E quando sono arrivati i risultati, è stato anche peggio! 

Cosa rispondi a una persona che, grazie a te, scopre di essere intossicata? Che ti chiede ora cosa farsene?

Qui è arrivata la fase forse più critica ma anche la più stimolante del progetto. Esistono delle strutture sanitarie deputate a rispondere a problematiche così complesse? Ci siamo rivolti immediatamente ai Centri Anti Veleni, sperando di trovare una sponda istituzionale, all’interno del sistema, per fare breccia e costruire soluzioni. Peccato che, in un territorio come la Campania, interessato dalla presenza di 2 Siti di Interesse Nazionale per le Bonifiche e 4 Siti di Interesse Regionale (almeno quelli riconosciuti dal Ministero, ci sarebbe da confrontarsi con la realtà di un territorio devastato), le strutture anti veleni non siano attrezzate a rispondere alla richiesta dei pazienti di disintossicarli dai veleni. Possiamo trovarvi dei protocolli per le punture di insetto, per l’ingestione accidentale di veleni, perfino per i morsi di serpente: se però vivi in Terra dei Fuochi non sarà un Centro Anti Veleni a occuparsi dei veleni che ti stanno ammazzando.
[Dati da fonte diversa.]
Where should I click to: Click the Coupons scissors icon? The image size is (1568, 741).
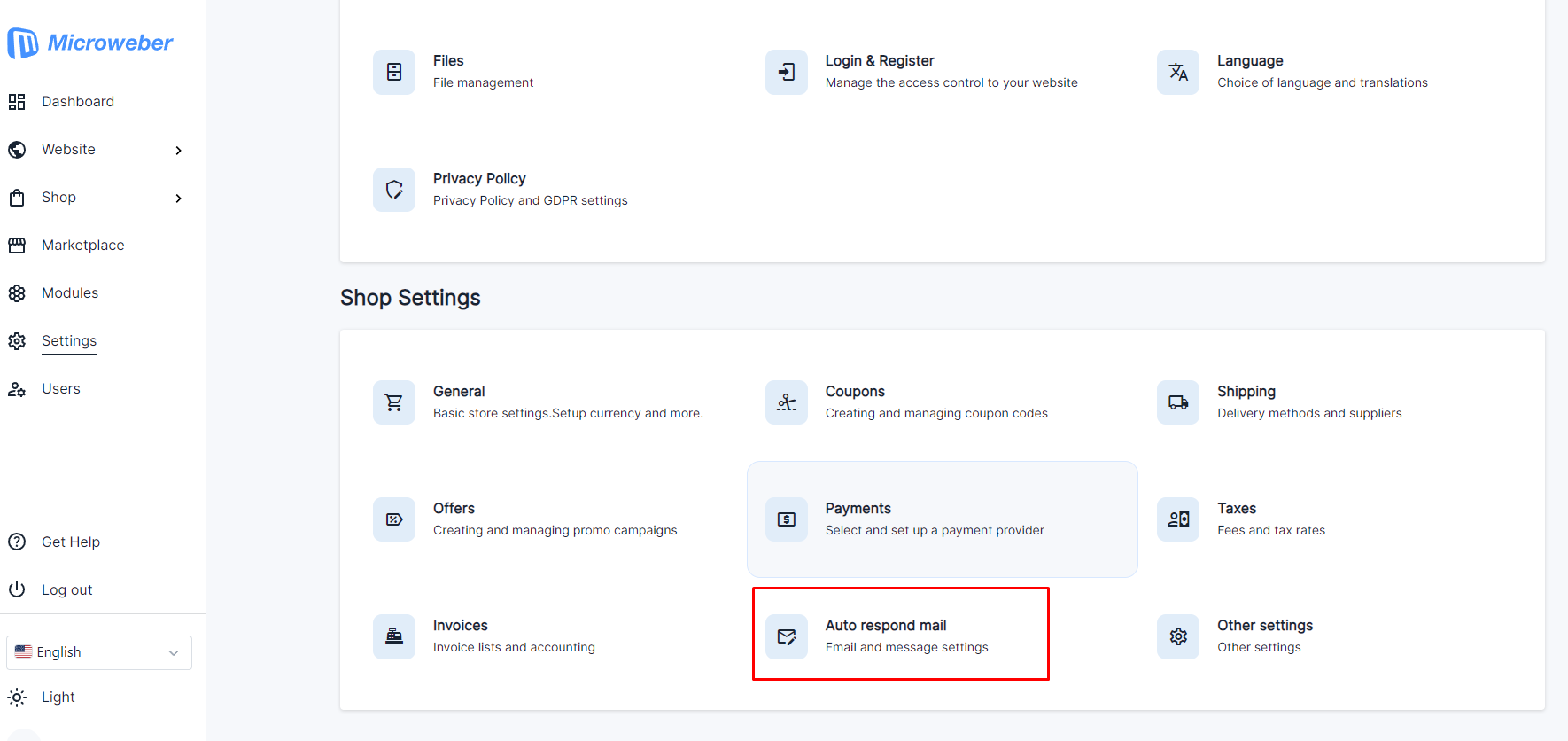pos(787,402)
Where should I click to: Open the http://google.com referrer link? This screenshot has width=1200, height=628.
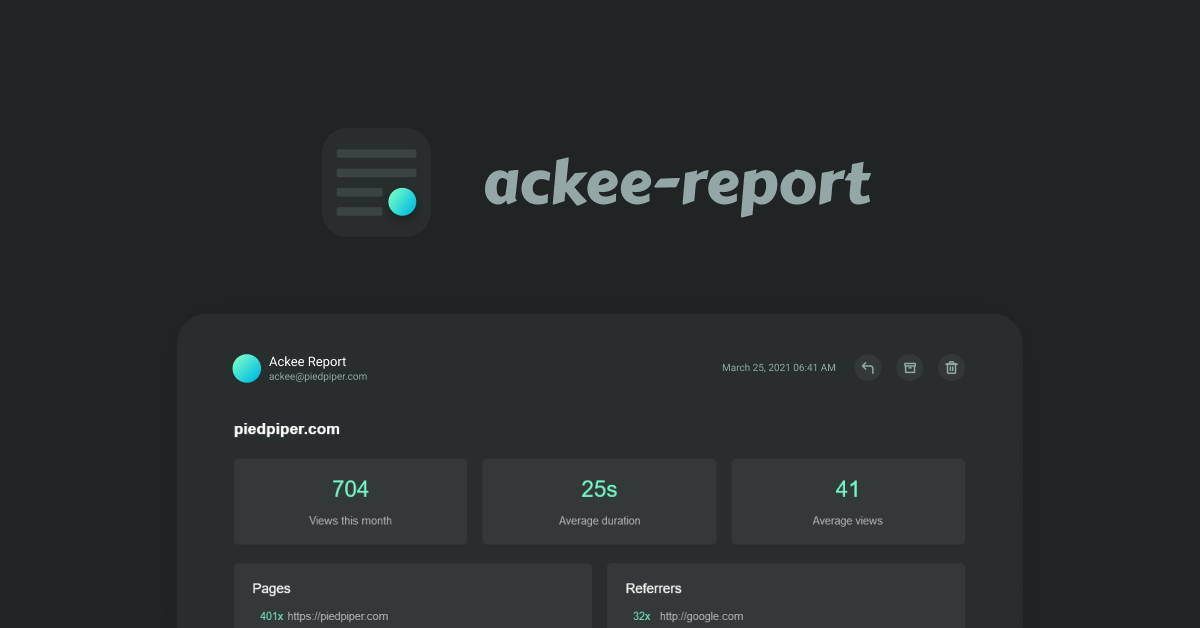tap(703, 616)
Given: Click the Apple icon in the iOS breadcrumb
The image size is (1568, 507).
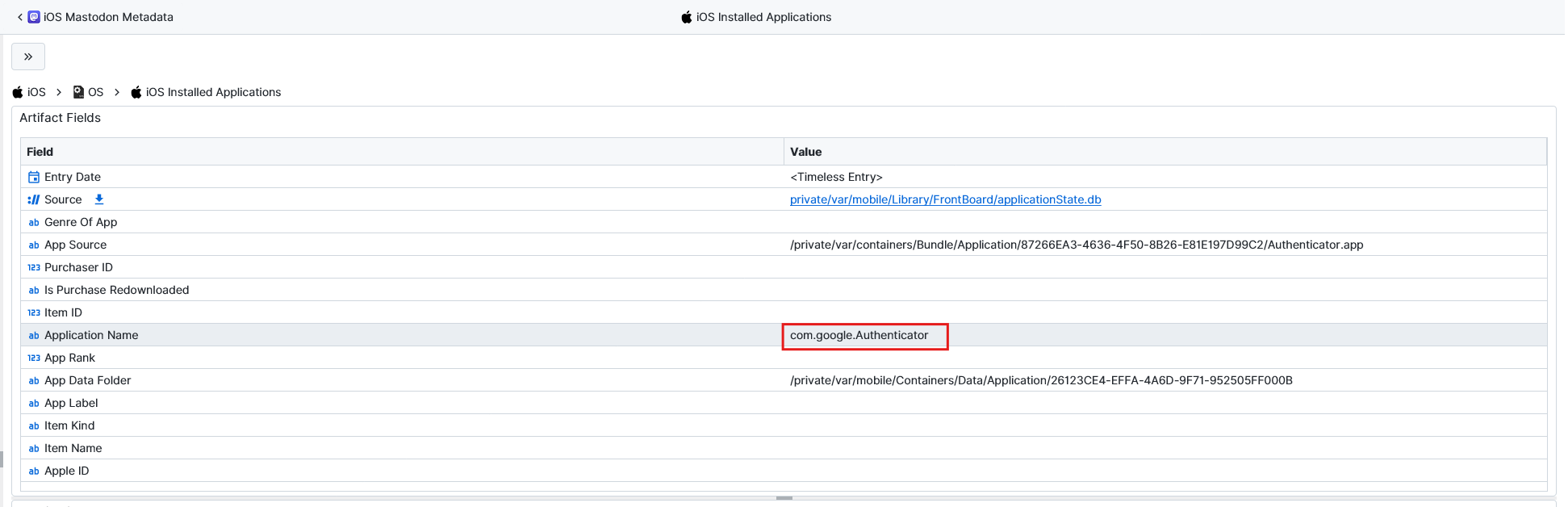Looking at the screenshot, I should pyautogui.click(x=18, y=92).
“Manca un protocollo unico di disintossicazione”, “Non è possibile istituirlo perché ogni livello di contaminazione è diverso dagli altri”, “Occorre trovare una risposta singola, individuale, a ogni caso”: “non siamo la struttura deputata a farlo”.

Chi deve farlo, allora?

Uno degli elementi più interessanti di questo progetto è stato esattamente questo: la capacità che ha avuto di stressare il sistema, di porgli degli interrogativi cui nessuno sapeva rispondere, che nessuno si era posto. E la vicenda del CAV, in Campania, risulta particolarmente emblematica per questa ragione: uomini, donne, bambini cui noi ci siamo assunti la responsabilità di svelare la presenza di contaminanti nel sangue, che non hanno trovato risposta presso le istituzioni. Che hanno assistito a un vergognoso quanto imbarazzante rimpallo di responsabilità.
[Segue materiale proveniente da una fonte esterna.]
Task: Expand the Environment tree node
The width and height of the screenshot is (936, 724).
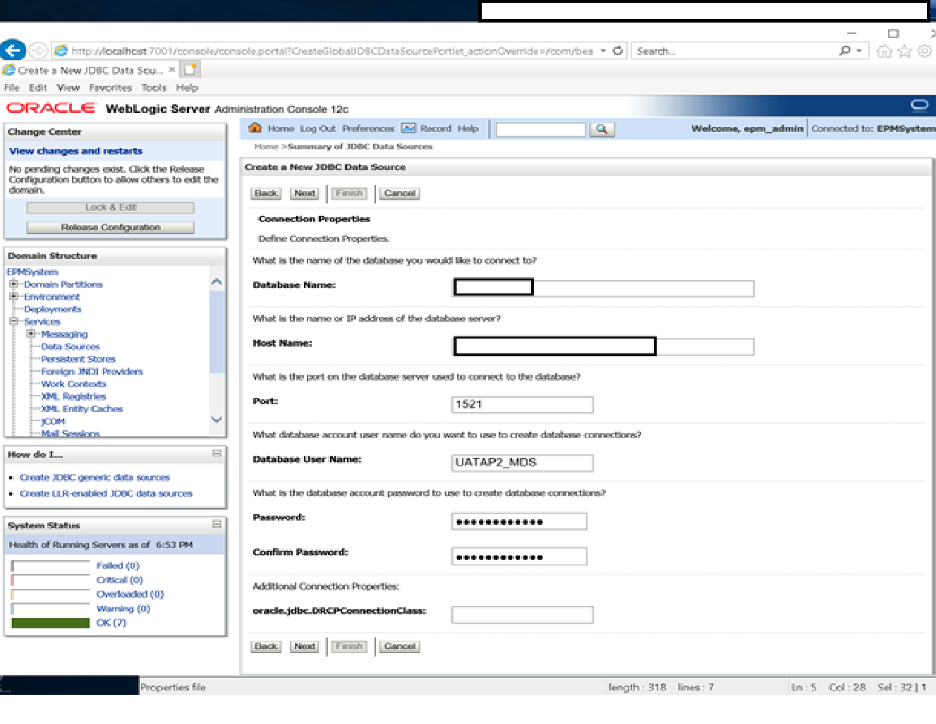Action: 14,296
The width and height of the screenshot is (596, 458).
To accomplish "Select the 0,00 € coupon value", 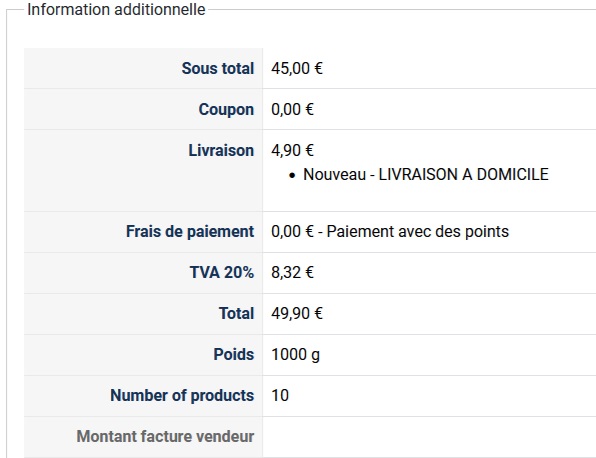I will 292,109.
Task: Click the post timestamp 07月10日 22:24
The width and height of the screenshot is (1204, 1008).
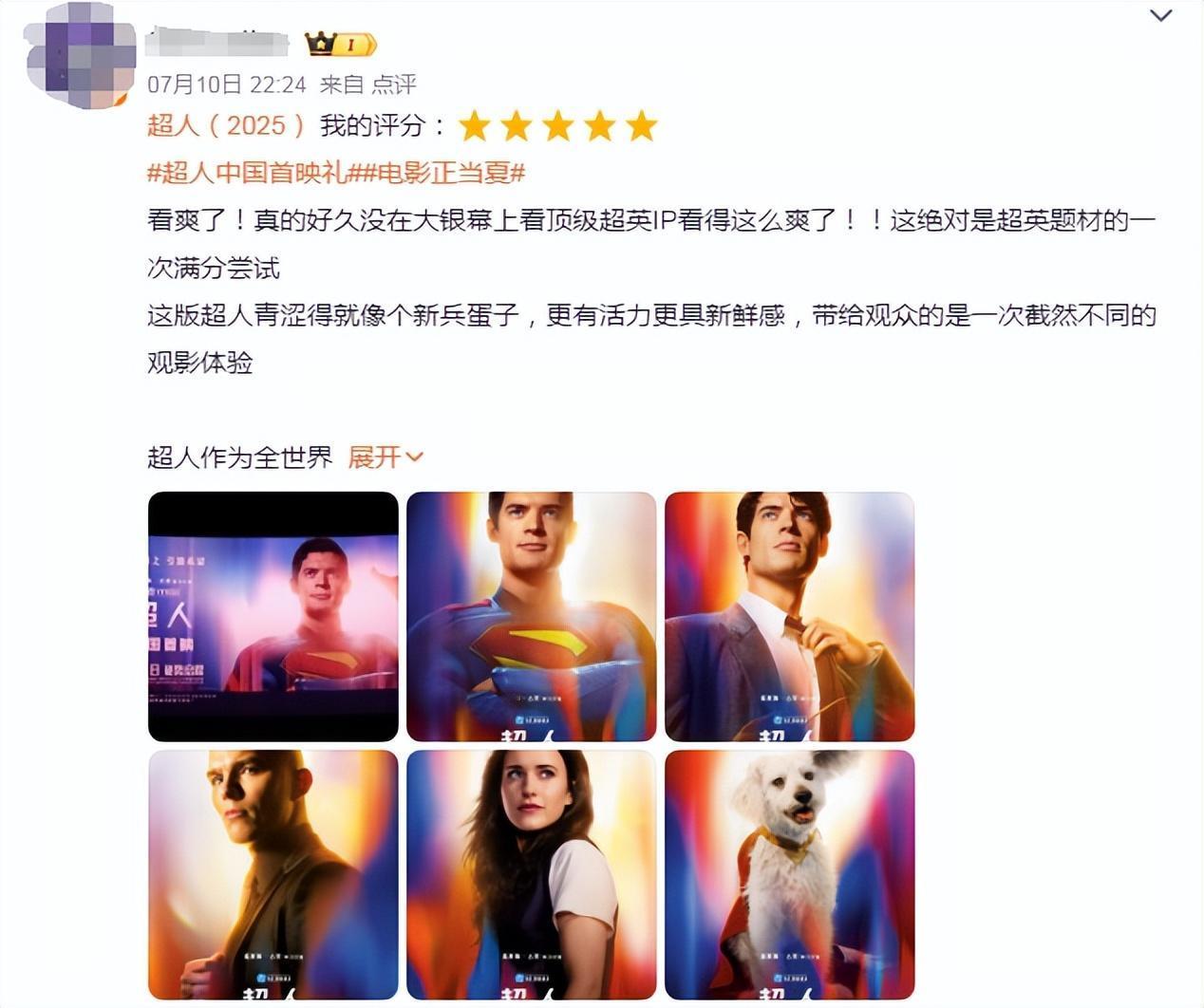Action: (227, 84)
La struttura locale non è in grado di rispondere, nella misura in cui dovrebbe assumersi la responsabilità di pensare e suggerire una cura a ogni singolo paziente. Non esiste un protocollo nazionale cui rifarsi, per cui sarebbe tutto da inventare da zero, e nessuno vuole una responsabilità del genere. Il Ministero dal canto suo non ha previsto nemmeno l’eventualità di una situazione del genere. Strano, nel Paese delle Contaminazioni, ma evidentemente deve essere un primato che ci piace e che vogliamo conservare.

Chi può intervenire allora? Perché al netto delle riflessioni il paziente con in mano il foglio con le proprio analisi è ancora davanti a noi, ci chiede ancora cosa deve fare. Ne abbiamo visti decine: persone rassegnate, persone combattive, bambini e bambine che avevano affrontato l’inferno ed erano terrorizzati da una punturina su un dito. Ce li abbiamo tutti davanti, con in mano i fogli con i risultati delle proprie analisi, lo sguardo interrogativo e nessuno che si preoccupi di rispondere loro.

Noi dal canto nostro abbiamo fatto quello che abbiamo potuto: li abbiamo raccolti, tutti quei fogli, e li abbiamo inviati lontano, in America. Lì, a Philadelphia, il professor Giordano e la sua equipè dello SBARRO HEALTH RESEARCH ORGANIZATION hanno processato i dati, eseguito studi e calcoli, per mostrare qual è il trend e cosa quei fogli, tutti insieme, ci dicono.

I risultati saranno scritti, nero su bianco, su una rivista scientifica. Questo vuol dire che sarà validato scientificamente quello che il nostro progetto è riuscito a mostrare. Che sarà attestato che all’interno dei malati di cancro che vivono la Terra dei Fuochi ci sono dei veleni. Che quei veleni sono legati alla contaminazione del territorio. Che se qualcuno adesso è realmente interessato a fare 2+2, gli elementi per farlo ci sono tutti.

Si tratta di uno studio piccolo, certo. È una ricerca pilota: serve a noi per dire “Se non avete ancora trovato il nesso è perché non avete ancora cominciato a cercarlo: fatelo così”.

Quello che vogliamo sapere ora, è cosa faranno loro.